Chicago golf course and hospitality management company

KemperSports is a privately held golf course and hospitality management company founded in 1978 by Steven H. Lesnik and James S. Kemper, Jr., president and chairman of the board of Kemper Insurance. The company began with the management of Kemper Lakes Golf Club in Kildeer, Illinois (United States), an upscale public golf course in the Chicago area.

Based in Northbrook, Illinois, KemperSports builds, owns and manages golf courses, private clubs, resorts, athletic clubs, lodging venues and restaurants, and has more than 7,000 employees. Its clients include owners and developers of golf courses and hospitality venues, financial institutions and municipalities.
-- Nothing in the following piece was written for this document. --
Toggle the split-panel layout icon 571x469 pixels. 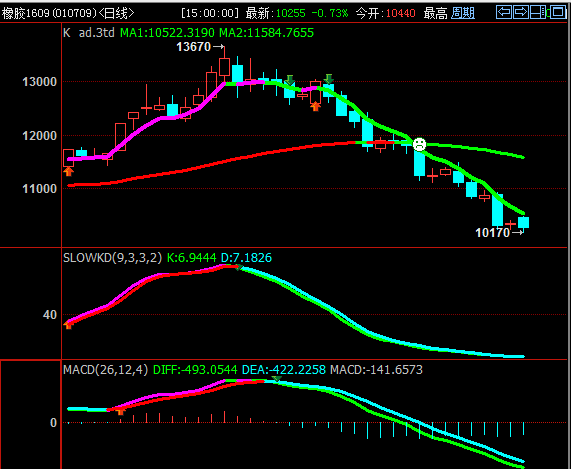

The company's management portfolio includes Bandon Dunes Golf Resort, titled the No. 1 Golf Resort in North America by Golf Digest and Golf Magazine; The Glen Club; Desert Willow Golf Resort; Chambers Bay, host of the 2010 U.S. Amateur and the 2015 U.S. Open.; and owns Streamsong Golf Resort.

KemperSports was named the Club Management Company of the Year in 2012 by BoardRoom magazine. and was named by Crain's Chicago Business and one of the Best Places to Work in Chicago in 2024. The company is led by CEO Steven K. Skinner and Chief Operating Officer Jeremy Goldblatt.